Qi Ji, vice minister of Housing and Urban-Rural Development, said on the sidelines of the ongoing annual parliament session that the country will rebuild and renovate 800,000 rural houses this year, which was expected to create 1.5 million jobs.

It was not available at the moment how much the government plans to spend in this program, which was announced at a time when the country's real economy is severely hurt by the financial crisis, resulting in export decline, factories shutdown and job losses.

Premier Wen Jiabao told the the annual session of the National People's Congress (NPC) Thursday that the country will this year "expand the pilot program for renovating dilapidated houses in rural areas."

The pilot program started last year in the southwestern poverty-stricken Guizhou Province. A villager named Liu Yonggao in Zunyi County, Guizhou, told Xinhua that he got a 10,000 yuan (US$1,460) subsidy from the government and the reconstruction cost him 80,000 yuan.

"I also spend 20,000 yuan to buy home appliances including a color TV and a hi-fi system," he said.

Officials from the government of Zunyi City that administers the Zunyi County said every one yuan that the government subsidizes for the rural housing program would drive a 10 yuan investment from farmers.

It also brought about plenty of jobs. In Tongzhi County alone, more than 6,000 people, including 1,000 farmers who returned home after losing jobs in the cities, were working to rebuild or renovate rural houses.

More than 20,000 houses in Guizhou collapsed amid a rare snow and sleet disaster at the beginning of last year and 138,000 others were damaged.

The pilot program started after the government earmarked 260 million yuan and as of the end of the year more than 20,000 rural families have move to their new homes. Another 34,000-strong families in Guizhou are expected to benefit from the program this year.

"Farmers became enthusiastic to rebuilding or renovating their homes after knowing that they would receive money from the government," said Liao Guoxun, a Guizhou-based NPC deputy.

Guizhou Provincial Governor Lin Shusen, also an NPC deputy, said the central and provincial governments would set aside 10 billion yuan for the program this year.

Meanwhile, east China's Shandong Province last month kicked off a program to renovate 800,000 dilapidated houses in the coming five years. It also plans to build 750,000-1,000,000 new houses annually in the countryside in the coming three years.

Shandong Provincial Governor Jiang Daming said 270,000 new houses had been built annually over the past few years, with an average investment of 100,000 yuan for each house built or newly decorated.

Three million new houses would then mean an investment of 300 billion yuan, which would at least create 800,000 jobs, Jiang said.

China's consumer spending against economy size has been declining over the past ten years, experts said.

Premier Wen Jiabao said China is facing "unprecedented difficulties and challenges" as economic growth slows, employment pressure mounts and social uncertainties increase in 2009, the most difficult year since the new millennium.

China's economy cooled to a seven-year low of 9 percent last year, and broke a five-year streak of double-digit expansion, as the global financial crisis took its toll on the world's fastest growing economy.
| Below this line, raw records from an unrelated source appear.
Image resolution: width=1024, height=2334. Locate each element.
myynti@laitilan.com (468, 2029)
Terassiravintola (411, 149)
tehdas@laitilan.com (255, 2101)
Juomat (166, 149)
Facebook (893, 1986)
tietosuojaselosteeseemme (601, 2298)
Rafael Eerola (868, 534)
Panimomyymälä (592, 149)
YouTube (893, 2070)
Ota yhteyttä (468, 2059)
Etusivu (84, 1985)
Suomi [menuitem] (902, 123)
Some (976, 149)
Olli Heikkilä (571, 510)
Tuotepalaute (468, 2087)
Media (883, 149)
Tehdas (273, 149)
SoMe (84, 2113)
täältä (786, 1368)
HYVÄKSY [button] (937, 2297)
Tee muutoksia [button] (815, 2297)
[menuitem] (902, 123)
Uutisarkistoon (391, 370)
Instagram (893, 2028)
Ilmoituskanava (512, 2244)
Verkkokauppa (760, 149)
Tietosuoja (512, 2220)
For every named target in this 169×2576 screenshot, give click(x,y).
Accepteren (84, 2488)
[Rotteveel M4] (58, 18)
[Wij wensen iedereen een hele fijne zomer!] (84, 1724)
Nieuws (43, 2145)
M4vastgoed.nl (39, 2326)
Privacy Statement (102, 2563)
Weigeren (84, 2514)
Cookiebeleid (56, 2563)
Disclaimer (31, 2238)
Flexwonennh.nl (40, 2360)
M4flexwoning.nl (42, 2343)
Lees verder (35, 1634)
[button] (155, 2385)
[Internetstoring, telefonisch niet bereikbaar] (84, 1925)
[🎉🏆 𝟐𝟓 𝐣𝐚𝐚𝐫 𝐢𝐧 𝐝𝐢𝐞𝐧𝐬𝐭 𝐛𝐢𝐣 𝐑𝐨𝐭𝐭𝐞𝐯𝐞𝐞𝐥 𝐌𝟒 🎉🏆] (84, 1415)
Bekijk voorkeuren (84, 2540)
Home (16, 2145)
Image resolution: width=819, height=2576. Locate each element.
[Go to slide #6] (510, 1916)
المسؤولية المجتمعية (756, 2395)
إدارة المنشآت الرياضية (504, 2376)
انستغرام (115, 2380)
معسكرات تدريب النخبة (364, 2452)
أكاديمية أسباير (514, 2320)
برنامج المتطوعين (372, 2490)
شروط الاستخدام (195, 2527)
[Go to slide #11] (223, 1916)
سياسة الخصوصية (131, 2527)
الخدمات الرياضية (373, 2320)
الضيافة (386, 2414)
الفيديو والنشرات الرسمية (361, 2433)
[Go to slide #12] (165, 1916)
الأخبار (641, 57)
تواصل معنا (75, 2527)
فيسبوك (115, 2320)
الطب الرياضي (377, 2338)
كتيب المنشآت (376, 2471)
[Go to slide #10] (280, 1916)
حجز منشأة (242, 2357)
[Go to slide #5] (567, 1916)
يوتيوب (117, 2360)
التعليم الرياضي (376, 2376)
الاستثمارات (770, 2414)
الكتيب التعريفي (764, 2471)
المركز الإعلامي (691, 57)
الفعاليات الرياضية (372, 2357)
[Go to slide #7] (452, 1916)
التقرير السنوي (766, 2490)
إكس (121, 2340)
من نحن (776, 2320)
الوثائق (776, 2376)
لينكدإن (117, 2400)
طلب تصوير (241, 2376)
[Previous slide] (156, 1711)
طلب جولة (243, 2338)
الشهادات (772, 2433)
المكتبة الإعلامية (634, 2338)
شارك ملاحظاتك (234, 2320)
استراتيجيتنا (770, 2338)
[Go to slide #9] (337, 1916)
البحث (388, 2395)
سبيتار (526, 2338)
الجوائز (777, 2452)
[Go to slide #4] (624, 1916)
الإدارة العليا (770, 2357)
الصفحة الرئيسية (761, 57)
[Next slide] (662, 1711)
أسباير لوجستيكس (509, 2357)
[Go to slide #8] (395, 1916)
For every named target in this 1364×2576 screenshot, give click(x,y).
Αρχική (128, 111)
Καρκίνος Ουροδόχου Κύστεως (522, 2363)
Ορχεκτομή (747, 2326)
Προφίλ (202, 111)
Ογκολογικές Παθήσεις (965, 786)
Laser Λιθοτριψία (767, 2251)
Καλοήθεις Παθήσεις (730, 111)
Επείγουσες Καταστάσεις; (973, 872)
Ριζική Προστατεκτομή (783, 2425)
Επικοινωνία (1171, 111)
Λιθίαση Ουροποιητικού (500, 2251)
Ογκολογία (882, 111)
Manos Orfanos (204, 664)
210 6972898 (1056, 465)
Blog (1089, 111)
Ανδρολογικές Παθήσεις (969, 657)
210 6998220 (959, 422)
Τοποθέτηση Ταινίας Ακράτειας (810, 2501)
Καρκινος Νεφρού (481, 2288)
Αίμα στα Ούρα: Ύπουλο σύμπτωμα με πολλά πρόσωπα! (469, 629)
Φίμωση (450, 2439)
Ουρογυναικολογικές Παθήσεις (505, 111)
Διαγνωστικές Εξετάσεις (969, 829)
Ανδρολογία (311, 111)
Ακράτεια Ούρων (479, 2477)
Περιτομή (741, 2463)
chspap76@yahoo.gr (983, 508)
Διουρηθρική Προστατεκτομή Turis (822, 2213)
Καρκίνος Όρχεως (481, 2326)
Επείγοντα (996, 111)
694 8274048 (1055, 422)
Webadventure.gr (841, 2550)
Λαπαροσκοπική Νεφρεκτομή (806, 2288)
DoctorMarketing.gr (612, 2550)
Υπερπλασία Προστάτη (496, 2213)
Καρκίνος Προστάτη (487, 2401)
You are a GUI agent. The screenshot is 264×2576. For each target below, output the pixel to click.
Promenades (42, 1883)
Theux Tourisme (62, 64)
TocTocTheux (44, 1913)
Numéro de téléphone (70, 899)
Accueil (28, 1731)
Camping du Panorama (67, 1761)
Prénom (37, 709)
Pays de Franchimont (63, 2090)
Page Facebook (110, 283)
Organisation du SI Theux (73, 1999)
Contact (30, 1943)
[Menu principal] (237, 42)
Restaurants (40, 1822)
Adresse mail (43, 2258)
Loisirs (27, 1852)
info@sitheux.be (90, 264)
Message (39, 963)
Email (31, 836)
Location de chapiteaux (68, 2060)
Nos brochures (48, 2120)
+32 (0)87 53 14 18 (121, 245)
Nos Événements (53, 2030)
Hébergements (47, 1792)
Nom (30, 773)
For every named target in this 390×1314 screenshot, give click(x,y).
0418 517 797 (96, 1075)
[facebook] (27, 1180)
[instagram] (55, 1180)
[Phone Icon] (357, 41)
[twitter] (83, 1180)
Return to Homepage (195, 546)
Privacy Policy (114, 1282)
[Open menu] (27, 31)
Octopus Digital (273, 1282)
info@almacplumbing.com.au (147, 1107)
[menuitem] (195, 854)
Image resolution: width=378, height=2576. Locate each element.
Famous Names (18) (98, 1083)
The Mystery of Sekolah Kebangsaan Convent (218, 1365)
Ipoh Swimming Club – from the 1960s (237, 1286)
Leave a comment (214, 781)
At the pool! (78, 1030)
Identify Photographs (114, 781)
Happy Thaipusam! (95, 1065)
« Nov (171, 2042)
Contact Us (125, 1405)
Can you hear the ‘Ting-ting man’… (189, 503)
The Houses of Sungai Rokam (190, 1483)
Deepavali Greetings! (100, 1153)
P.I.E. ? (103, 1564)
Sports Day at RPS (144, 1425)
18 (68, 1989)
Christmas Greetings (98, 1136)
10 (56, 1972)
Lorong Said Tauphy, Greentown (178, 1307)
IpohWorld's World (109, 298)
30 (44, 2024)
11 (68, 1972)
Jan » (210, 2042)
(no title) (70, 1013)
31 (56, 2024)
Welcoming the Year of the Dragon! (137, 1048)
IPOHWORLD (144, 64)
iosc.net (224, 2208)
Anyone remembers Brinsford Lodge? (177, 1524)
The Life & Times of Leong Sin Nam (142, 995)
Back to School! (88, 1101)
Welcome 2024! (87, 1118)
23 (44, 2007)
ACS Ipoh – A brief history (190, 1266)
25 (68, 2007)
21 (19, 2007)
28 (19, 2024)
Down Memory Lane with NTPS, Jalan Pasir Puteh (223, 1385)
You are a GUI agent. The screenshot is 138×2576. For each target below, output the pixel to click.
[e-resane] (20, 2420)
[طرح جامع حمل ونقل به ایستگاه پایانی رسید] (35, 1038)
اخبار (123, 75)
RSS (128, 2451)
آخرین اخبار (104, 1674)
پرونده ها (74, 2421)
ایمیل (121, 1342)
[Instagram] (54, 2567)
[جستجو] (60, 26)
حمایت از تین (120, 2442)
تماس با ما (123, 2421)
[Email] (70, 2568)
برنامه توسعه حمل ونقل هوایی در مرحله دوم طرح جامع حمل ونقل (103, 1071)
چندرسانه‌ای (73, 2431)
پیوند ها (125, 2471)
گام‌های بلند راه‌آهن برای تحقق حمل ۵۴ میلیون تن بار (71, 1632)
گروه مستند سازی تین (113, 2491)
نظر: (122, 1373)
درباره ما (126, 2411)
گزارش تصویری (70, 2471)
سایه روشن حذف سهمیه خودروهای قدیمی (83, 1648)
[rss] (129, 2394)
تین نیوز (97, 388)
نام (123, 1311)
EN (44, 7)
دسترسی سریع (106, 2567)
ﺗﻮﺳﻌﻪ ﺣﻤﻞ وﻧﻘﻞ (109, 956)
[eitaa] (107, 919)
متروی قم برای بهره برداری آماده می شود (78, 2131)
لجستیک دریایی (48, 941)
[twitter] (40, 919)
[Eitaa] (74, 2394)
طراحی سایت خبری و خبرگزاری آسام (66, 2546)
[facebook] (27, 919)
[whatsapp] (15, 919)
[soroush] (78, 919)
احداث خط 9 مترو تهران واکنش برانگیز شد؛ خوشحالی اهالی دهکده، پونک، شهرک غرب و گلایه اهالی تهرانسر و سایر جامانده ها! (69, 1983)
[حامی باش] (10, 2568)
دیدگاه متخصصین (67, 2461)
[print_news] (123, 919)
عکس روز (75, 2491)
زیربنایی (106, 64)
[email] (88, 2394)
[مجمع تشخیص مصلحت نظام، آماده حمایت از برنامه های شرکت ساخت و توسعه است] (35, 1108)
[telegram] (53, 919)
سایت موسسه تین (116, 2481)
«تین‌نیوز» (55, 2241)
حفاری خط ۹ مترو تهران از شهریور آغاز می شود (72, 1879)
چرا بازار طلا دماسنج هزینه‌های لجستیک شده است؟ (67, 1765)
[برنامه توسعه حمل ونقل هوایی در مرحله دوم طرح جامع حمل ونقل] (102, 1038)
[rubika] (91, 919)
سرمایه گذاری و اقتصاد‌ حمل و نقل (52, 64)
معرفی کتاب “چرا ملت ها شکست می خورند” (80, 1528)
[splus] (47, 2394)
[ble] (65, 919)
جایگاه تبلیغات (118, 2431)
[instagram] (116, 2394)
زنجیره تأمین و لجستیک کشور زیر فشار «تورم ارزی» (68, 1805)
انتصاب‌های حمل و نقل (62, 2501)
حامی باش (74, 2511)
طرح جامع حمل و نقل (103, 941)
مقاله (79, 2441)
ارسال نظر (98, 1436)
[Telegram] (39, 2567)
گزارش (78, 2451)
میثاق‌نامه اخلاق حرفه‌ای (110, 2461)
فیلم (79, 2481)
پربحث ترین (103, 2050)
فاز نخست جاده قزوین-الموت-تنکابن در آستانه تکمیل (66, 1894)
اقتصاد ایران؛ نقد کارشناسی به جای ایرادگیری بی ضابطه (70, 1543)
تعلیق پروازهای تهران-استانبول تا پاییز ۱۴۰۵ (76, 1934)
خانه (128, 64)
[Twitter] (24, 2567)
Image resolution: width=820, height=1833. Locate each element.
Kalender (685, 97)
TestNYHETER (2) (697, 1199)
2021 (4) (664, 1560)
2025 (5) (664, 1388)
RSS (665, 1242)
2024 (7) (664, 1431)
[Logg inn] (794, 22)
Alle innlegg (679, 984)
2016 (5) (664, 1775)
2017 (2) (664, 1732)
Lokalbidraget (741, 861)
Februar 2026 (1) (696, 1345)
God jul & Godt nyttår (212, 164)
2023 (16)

In addition to a 4-trillion yuan stimulus package that was announced in November, the premier also proposed a budgeted fiscal deficit of 950 billion yuan for 2009, a record high in six decades and nearly three times over the last record of 319.8 billion yuan set in 2003.

Among the 4-trillion yuan stimulus package, 370 billion yuan will be used to improve people's life in rural areas.

When delivering a government work report at the NPC session, Wen said China must boost domestic demand to sustain economic growth. "We need to...make boosting domestic demand a long-term strategic principle and a starting point in stimulating economic growth."